▶ _Supplied material_
════
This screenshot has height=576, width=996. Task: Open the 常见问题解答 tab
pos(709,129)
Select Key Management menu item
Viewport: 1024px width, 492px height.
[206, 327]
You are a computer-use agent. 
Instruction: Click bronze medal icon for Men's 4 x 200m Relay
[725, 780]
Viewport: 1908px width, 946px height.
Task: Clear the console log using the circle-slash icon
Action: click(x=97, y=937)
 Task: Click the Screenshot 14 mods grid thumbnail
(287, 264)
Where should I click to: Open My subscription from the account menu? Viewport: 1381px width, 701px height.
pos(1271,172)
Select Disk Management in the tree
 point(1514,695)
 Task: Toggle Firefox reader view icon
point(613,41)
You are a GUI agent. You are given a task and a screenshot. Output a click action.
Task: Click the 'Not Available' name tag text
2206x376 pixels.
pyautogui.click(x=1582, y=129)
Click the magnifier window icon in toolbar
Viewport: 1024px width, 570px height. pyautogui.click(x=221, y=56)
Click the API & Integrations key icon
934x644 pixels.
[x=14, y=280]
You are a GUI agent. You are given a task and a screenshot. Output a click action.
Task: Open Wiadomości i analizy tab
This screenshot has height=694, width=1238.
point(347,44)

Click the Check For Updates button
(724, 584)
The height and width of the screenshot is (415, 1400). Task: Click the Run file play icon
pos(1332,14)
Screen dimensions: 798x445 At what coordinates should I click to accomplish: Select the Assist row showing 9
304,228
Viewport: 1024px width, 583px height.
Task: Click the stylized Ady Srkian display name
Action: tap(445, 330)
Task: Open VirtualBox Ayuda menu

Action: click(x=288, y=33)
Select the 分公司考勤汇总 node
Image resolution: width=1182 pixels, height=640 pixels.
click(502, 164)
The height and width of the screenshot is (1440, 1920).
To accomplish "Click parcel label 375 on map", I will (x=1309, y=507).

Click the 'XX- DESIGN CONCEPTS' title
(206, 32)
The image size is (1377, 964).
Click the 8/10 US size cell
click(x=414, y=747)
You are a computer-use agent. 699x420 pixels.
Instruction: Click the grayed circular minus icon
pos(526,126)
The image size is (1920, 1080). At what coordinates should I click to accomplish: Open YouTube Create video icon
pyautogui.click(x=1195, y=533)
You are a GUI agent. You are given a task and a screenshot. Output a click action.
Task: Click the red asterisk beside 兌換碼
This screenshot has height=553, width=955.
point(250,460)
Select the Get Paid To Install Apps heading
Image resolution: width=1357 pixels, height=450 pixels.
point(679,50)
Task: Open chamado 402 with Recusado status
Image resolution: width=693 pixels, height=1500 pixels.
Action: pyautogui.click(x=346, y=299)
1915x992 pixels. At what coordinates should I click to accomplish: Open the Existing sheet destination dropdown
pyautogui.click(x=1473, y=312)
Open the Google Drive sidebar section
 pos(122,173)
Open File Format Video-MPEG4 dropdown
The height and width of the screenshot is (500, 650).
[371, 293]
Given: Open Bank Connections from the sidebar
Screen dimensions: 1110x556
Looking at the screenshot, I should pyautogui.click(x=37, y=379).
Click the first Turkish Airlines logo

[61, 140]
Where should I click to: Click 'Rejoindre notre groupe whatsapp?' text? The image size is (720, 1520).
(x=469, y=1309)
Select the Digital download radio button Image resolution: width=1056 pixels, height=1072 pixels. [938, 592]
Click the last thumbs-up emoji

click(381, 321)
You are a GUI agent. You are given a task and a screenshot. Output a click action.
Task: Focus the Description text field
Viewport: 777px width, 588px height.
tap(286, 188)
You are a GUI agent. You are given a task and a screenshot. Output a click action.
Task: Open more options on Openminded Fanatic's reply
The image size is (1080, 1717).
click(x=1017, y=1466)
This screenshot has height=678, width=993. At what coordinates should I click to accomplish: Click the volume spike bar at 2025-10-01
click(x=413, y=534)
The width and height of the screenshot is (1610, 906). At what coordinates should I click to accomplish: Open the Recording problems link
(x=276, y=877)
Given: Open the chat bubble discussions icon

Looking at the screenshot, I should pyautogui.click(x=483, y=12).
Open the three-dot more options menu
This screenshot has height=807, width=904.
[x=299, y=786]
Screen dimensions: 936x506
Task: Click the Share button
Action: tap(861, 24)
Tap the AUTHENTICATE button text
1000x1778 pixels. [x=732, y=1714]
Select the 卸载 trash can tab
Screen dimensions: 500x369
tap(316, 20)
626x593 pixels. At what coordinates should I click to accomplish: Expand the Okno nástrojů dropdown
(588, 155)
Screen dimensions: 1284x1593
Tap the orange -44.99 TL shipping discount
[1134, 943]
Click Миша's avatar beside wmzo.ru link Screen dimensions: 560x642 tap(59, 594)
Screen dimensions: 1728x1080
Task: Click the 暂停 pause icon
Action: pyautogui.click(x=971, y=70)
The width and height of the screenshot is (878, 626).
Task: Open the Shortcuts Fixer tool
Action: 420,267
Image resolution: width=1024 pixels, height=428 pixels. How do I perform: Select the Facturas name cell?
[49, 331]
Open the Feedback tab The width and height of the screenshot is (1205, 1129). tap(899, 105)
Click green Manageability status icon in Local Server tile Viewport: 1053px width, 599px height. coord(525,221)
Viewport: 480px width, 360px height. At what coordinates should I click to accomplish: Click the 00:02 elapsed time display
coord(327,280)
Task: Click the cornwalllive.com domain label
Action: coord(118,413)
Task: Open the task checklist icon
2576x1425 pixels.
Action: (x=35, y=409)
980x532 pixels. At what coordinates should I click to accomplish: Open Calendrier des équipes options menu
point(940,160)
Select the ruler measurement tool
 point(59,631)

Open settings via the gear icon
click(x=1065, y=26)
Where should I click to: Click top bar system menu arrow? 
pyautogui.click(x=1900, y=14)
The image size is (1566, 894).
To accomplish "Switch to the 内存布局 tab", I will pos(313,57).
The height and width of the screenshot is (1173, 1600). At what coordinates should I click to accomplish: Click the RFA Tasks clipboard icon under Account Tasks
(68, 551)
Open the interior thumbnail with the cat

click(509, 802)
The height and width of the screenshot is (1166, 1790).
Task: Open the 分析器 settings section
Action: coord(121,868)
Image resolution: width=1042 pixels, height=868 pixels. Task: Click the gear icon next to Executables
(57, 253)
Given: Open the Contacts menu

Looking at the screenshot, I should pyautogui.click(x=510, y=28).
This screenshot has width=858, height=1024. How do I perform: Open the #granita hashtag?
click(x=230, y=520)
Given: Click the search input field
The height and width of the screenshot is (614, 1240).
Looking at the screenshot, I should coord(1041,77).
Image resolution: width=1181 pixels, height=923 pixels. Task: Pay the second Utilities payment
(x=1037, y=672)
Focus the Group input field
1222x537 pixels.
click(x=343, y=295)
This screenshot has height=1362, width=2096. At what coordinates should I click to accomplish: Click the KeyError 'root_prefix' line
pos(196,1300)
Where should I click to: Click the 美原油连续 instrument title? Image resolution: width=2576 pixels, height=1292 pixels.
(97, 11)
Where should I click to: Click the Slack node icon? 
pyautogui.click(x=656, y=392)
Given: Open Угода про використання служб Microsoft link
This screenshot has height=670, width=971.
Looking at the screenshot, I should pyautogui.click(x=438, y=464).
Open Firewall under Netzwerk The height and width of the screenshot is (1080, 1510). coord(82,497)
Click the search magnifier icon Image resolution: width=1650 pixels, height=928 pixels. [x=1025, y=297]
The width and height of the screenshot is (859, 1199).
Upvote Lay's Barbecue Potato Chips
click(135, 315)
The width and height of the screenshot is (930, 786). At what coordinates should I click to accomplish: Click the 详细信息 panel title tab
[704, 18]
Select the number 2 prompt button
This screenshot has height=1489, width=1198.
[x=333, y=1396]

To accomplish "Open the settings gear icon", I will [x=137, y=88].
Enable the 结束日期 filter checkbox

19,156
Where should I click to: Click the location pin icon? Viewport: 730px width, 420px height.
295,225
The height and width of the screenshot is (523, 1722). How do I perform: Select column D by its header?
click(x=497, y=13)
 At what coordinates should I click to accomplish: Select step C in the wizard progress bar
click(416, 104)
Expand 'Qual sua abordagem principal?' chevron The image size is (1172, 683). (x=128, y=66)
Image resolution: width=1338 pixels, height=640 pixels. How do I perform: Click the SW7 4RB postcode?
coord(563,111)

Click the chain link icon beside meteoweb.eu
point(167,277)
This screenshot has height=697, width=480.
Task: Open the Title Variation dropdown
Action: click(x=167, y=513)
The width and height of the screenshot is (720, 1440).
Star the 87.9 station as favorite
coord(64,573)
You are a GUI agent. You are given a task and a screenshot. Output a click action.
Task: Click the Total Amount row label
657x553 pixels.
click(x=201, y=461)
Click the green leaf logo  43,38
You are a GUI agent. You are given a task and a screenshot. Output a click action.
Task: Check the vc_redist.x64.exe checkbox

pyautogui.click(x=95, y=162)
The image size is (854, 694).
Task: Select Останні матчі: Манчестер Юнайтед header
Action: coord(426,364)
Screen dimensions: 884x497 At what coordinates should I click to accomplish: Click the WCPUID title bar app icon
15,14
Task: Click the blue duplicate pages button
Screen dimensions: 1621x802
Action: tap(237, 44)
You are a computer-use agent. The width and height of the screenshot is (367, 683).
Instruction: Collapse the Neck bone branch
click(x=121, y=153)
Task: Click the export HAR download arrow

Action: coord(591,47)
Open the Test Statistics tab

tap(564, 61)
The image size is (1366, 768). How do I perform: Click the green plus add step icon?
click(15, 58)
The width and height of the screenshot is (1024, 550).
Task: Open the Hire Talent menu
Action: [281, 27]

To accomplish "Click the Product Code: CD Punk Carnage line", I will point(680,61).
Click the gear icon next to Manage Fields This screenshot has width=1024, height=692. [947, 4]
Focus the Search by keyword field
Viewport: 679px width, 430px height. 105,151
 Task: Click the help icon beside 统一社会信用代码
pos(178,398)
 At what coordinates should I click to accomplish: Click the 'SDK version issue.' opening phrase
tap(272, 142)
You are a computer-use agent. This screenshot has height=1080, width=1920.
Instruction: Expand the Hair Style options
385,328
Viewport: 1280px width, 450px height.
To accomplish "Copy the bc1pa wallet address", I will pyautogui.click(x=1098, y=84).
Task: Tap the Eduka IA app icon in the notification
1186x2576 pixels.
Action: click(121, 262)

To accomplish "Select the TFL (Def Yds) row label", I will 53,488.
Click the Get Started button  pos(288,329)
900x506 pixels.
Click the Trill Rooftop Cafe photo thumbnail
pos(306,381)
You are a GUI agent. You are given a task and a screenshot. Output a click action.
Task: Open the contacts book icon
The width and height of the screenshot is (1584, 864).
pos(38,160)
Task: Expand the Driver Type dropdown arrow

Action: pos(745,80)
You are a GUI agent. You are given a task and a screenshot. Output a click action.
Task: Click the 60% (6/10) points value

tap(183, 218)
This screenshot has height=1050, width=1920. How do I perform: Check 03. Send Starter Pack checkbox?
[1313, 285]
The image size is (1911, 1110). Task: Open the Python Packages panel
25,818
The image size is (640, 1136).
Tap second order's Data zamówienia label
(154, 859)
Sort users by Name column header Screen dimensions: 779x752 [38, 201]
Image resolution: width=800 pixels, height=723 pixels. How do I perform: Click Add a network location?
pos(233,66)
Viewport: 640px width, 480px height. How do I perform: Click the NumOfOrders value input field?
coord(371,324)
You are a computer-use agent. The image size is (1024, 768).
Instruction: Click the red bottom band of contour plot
════
▶ _Given task_
Lay out the stretch of the material above from the line containing "Select Key Management menu item" through the line containing "point(613,41)" as a Markdown table with two columns, Row and Text. Give each line its own numbered row and leave out any blank lines.

▶ _Full answer_
| Row | Text |
|---|---|
| 1 | Select Key Management menu item |
| 2 | Viewport: 1024px width, 492px height. |
| 3 | [206, 327] |
| 4 | You are a computer-use agent.  |
| 5 | Instruction: Click bronze medal icon for Men's 4 x 200m Relay |
| 6 | [725, 780] |
| 7 | Viewport: 1908px width, 946px height. |
| 8 | Task: Clear the console log using the circle-slash icon |
| 9 | Action: click(x=97, y=937) |
| 10 |  Task: Click the Screenshot 14 mods grid thumbnail |
| 11 | (287, 264) |
| 12 | Where should I click to: Open My subscription from the account menu? Viewport: 1381px width, 701px height. |
| 13 | pos(1271,172) |
| 14 | Select Disk Management in the tree |
| 15 |  point(1514,695) |
| 16 |  Task: Toggle Firefox reader view icon |
| 17 | point(613,41) |